Durante pronunciamento na Assembleia Legislativa na manhã desta terça-feira (24), o deputado estadual Ubaldo Fernandes manifestou preocupação com as recorrentes reclamações de consumidores potiguares sobre cobranças de energia elétrica, especialmente envolvendo usuários de sistemas de energia solar.

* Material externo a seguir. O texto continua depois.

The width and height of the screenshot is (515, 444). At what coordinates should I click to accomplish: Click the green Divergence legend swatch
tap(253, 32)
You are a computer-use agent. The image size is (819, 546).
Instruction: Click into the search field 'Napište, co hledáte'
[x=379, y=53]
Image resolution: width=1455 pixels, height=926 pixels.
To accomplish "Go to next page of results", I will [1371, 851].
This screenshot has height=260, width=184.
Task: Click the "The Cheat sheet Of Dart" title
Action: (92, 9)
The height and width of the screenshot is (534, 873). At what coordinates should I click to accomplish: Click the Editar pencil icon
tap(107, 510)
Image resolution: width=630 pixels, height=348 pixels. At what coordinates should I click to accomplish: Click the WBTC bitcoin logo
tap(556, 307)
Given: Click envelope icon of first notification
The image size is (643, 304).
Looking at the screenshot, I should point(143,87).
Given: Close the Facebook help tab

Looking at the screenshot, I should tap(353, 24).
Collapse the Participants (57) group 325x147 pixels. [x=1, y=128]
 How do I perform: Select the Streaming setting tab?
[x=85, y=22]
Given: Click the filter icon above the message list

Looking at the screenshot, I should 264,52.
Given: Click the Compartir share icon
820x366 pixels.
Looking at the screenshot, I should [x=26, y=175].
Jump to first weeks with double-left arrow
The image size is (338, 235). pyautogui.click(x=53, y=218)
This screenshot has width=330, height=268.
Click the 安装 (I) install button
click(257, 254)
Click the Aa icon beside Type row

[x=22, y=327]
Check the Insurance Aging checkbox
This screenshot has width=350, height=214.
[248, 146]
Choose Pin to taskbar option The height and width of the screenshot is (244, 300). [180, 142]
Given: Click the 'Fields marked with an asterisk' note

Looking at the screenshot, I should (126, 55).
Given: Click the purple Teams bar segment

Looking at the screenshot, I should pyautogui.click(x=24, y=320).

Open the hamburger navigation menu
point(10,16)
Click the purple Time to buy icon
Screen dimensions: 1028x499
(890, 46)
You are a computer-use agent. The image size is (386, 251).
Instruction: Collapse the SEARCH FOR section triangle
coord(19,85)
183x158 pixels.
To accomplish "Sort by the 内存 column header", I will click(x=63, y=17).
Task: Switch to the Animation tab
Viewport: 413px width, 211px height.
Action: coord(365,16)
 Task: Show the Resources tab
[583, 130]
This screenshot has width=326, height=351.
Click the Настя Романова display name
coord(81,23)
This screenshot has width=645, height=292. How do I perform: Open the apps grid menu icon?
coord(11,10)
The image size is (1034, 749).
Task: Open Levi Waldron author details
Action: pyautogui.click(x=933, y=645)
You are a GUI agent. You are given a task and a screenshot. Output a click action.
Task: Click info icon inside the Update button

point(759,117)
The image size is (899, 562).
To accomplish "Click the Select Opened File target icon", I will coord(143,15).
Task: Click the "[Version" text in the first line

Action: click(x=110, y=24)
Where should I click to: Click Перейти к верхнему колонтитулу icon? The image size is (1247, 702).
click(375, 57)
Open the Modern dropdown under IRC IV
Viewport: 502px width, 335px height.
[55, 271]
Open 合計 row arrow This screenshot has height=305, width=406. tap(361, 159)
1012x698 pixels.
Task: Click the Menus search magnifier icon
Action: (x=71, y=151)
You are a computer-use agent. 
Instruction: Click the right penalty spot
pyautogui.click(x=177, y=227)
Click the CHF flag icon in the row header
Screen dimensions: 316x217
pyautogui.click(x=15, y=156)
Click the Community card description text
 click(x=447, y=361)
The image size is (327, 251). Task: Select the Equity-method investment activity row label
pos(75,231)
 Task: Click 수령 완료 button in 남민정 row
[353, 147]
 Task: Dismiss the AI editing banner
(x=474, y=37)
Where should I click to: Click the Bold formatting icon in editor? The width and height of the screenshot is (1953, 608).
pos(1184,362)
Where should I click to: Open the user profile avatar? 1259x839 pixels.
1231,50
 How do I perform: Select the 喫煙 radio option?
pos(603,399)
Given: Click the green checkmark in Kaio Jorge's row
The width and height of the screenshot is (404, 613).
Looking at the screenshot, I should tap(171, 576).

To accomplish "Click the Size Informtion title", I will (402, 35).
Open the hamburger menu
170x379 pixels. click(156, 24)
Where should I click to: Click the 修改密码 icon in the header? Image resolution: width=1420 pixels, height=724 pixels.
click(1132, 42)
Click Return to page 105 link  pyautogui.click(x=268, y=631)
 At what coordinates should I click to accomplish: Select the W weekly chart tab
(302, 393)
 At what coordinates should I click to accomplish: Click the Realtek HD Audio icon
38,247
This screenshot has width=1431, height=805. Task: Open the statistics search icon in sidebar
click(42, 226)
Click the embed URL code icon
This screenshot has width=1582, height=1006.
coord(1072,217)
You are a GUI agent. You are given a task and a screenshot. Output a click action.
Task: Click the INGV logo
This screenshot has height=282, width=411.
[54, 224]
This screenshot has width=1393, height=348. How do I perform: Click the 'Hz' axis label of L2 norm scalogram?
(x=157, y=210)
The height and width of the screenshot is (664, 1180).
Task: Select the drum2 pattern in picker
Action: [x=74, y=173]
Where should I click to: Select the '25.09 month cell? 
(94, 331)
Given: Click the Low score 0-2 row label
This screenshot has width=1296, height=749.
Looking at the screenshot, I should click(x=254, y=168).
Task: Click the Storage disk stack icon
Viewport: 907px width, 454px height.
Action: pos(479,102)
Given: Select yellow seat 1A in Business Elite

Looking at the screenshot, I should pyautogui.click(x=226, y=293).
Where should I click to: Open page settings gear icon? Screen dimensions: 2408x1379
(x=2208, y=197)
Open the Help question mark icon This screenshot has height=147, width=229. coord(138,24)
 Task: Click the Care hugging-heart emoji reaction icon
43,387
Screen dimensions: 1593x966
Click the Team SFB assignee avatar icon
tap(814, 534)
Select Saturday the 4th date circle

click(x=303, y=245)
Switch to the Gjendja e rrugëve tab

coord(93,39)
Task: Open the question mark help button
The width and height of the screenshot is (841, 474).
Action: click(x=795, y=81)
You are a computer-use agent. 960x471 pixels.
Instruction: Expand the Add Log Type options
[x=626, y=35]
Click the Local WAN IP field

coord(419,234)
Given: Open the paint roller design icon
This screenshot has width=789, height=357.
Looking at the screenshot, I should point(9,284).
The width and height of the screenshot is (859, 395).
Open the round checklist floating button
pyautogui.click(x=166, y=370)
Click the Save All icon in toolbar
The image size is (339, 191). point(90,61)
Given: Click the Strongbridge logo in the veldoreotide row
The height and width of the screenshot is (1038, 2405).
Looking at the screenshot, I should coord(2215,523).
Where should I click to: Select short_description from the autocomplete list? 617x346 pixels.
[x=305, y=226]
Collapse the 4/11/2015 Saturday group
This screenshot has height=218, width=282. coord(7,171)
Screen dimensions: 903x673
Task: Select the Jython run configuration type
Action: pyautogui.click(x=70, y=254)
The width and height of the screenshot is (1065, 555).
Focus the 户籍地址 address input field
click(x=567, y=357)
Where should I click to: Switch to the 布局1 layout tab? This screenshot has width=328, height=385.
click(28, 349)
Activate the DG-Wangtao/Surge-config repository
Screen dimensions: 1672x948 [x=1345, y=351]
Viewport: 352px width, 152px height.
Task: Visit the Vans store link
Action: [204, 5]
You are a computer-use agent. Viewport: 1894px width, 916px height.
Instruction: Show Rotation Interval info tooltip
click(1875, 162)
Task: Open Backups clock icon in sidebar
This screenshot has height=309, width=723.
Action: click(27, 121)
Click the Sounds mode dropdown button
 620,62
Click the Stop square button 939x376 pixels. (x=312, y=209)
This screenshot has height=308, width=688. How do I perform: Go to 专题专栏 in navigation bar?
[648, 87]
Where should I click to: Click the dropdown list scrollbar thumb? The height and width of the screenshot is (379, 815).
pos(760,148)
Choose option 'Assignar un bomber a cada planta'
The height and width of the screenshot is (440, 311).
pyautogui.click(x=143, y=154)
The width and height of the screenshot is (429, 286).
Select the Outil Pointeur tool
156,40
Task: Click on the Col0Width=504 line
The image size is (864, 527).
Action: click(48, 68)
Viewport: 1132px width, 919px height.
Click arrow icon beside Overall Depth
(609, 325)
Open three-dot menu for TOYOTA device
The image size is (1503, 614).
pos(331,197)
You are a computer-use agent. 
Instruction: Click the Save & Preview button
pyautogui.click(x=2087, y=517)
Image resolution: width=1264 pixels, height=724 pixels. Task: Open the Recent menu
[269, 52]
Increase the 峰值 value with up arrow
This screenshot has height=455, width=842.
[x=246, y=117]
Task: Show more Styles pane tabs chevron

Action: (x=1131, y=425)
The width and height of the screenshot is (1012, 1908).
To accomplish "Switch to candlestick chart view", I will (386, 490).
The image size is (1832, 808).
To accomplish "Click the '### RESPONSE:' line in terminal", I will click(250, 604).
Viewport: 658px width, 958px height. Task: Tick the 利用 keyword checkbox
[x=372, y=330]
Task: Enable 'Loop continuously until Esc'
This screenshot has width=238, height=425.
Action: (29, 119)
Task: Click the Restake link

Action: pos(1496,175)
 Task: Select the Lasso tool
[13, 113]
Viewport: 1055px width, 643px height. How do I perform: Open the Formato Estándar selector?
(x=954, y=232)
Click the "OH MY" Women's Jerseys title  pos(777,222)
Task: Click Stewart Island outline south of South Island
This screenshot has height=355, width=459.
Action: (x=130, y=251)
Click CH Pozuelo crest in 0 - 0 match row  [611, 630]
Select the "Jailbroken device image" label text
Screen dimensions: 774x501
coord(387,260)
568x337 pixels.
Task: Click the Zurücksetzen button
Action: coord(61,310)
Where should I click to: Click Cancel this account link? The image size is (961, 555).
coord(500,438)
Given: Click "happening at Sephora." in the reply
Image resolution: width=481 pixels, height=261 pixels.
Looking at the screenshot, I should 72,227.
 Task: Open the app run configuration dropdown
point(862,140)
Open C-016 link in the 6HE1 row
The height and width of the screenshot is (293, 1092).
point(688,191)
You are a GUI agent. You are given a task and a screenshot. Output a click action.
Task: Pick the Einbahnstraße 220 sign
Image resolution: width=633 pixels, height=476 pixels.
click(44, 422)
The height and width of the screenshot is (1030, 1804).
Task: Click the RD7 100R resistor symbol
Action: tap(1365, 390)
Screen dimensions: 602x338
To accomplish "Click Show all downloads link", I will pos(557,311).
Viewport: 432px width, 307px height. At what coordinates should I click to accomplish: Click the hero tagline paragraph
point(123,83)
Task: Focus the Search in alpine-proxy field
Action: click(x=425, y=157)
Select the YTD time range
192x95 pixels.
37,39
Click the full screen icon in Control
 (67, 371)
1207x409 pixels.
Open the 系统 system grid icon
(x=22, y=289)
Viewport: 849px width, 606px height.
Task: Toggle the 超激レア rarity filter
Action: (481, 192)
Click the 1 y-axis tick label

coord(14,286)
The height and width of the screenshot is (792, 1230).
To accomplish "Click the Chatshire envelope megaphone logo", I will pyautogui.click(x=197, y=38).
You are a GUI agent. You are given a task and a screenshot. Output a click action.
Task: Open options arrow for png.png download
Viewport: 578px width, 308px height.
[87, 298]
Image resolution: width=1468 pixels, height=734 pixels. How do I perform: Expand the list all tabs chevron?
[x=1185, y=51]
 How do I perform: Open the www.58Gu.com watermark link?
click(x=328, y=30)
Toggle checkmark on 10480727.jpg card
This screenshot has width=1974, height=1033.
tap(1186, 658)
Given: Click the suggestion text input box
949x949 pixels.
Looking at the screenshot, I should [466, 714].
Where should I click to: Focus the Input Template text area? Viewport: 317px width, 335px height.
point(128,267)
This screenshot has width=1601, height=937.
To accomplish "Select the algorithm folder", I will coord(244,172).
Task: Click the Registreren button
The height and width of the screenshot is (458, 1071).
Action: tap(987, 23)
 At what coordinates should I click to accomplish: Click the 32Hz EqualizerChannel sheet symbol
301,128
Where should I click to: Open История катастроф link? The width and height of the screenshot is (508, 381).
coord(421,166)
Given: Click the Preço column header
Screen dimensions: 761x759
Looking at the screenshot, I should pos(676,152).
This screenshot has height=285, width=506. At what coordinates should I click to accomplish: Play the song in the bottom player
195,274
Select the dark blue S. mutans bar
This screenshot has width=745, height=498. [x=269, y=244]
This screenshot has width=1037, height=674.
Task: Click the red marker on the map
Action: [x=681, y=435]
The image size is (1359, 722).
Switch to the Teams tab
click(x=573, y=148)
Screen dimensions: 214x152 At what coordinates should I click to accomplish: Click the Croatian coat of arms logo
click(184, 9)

Como integrante da Comissão de Defesa do Consumidor, dos Direitos das Minorias e da Cidadania, o parlamentar destacou o aumento expressivo de denúncias relacionadas à falta de clareza nas faturas, possíveis falhas na compensação de créditos de energia e dificuldades enfrentadas pelos consumidores para compreender os valores cobrados.

Segundo dados recentes, já são mais de 200 procedimentos registrados no Procon Natal, além de estimativas que apontam que entre 10 mil e 15 mil consumidores podem ter sido impactados por inconsistências no sistema de faturamento. E ressaltou que órgãos como a Defensoria Pública e o Ministério Público já acompanham o caso, diante de indícios de possíveis violações ao Código de Defesa do Consumidor, especialmente no que se refere ao direito à informação clara e adequada.

Diante desse cenário, Ubaldo Fernandes anunciou que já solicitou à sua equipe técnica a elaboração de um projeto de lei com o objetivo de garantir maior transparência nas faturas de energia elétrica no Rio Grande do Norte.“Não basta dizer que a cobrança é legal. O consumidor precisa entender o que está pagando. Transparência não é favor, é obrigação”, afirmou.

Além disso, o parlamentar informou que irá acionar formalmente a Comissão de Defesa do Consumidor da Assembleia Legislativa para que o colegiado atue diretamente na temática, cobrando esclarecimentos dos órgãos competentes e da concessionária responsável pelo serviço. “O nosso compromisso é com o cidadão.

Vamos acompanhar de perto, cobrar respostas e garantir que nenhum consumidor seja prejudicado, especialmente aqueles que investiram em energia limpa acreditando em segurança jurídica”, reforçou.